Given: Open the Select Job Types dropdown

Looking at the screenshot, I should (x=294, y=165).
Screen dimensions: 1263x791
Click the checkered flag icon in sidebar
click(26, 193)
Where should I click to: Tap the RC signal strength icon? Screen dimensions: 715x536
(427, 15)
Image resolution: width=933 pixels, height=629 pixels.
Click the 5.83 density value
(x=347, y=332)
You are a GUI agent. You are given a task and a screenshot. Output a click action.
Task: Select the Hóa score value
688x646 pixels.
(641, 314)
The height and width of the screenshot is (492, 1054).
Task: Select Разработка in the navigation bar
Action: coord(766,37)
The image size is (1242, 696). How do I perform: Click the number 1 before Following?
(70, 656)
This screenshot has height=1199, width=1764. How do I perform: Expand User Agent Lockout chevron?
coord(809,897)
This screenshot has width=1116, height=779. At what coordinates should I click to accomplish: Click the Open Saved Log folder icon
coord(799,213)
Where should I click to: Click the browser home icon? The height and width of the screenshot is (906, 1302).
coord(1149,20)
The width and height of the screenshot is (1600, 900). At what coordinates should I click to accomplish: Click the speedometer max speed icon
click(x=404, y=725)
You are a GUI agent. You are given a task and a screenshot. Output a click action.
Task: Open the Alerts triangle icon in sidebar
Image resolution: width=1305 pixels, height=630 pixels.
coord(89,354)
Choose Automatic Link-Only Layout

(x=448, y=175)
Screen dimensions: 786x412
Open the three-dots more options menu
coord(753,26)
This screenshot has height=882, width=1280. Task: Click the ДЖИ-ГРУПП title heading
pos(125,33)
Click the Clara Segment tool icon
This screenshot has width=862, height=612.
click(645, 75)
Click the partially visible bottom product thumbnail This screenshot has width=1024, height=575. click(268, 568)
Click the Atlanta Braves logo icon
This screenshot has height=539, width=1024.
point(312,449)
◇ ◇ ◇ ◇ ◇ ◇ ◇
Your answer must be the lines from the one containing "Screen dimensions: 1263x791" to the last line of the entries, repeated exactly and with nothing else.

- Solution for this task -
Screen dimensions: 1263x791
Click the checkered flag icon in sidebar
click(26, 193)
Where should I click to: Tap the RC signal strength icon? Screen dimensions: 715x536
(427, 15)
Image resolution: width=933 pixels, height=629 pixels.
Click the 5.83 density value
(x=347, y=332)
You are a GUI agent. You are given a task and a screenshot. Output a click action.
Task: Select the Hóa score value
688x646 pixels.
(641, 314)
The height and width of the screenshot is (492, 1054).
Task: Select Разработка in the navigation bar
Action: coord(766,37)
The image size is (1242, 696). How do I perform: Click the number 1 before Following?
(70, 656)
This screenshot has height=1199, width=1764. How do I perform: Expand User Agent Lockout chevron?
coord(809,897)
This screenshot has width=1116, height=779. At what coordinates should I click to accomplish: Click the Open Saved Log folder icon
coord(799,213)
Where should I click to: Click the browser home icon? The height and width of the screenshot is (906, 1302).
coord(1149,20)
The width and height of the screenshot is (1600, 900). At what coordinates should I click to accomplish: Click the speedometer max speed icon
click(x=404, y=725)
You are a GUI agent. You are given a task and a screenshot. Output a click action.
Task: Open the Alerts triangle icon in sidebar
Image resolution: width=1305 pixels, height=630 pixels.
coord(89,354)
Choose Automatic Link-Only Layout

(x=448, y=175)
Screen dimensions: 786x412
Open the three-dots more options menu
coord(753,26)
This screenshot has height=882, width=1280. Task: Click the ДЖИ-ГРУПП title heading
pos(125,33)
Click the Clara Segment tool icon
This screenshot has width=862, height=612.
click(645, 75)
Click the partially visible bottom product thumbnail This screenshot has width=1024, height=575. click(268, 568)
Click the Atlanta Braves logo icon
This screenshot has height=539, width=1024.
point(312,449)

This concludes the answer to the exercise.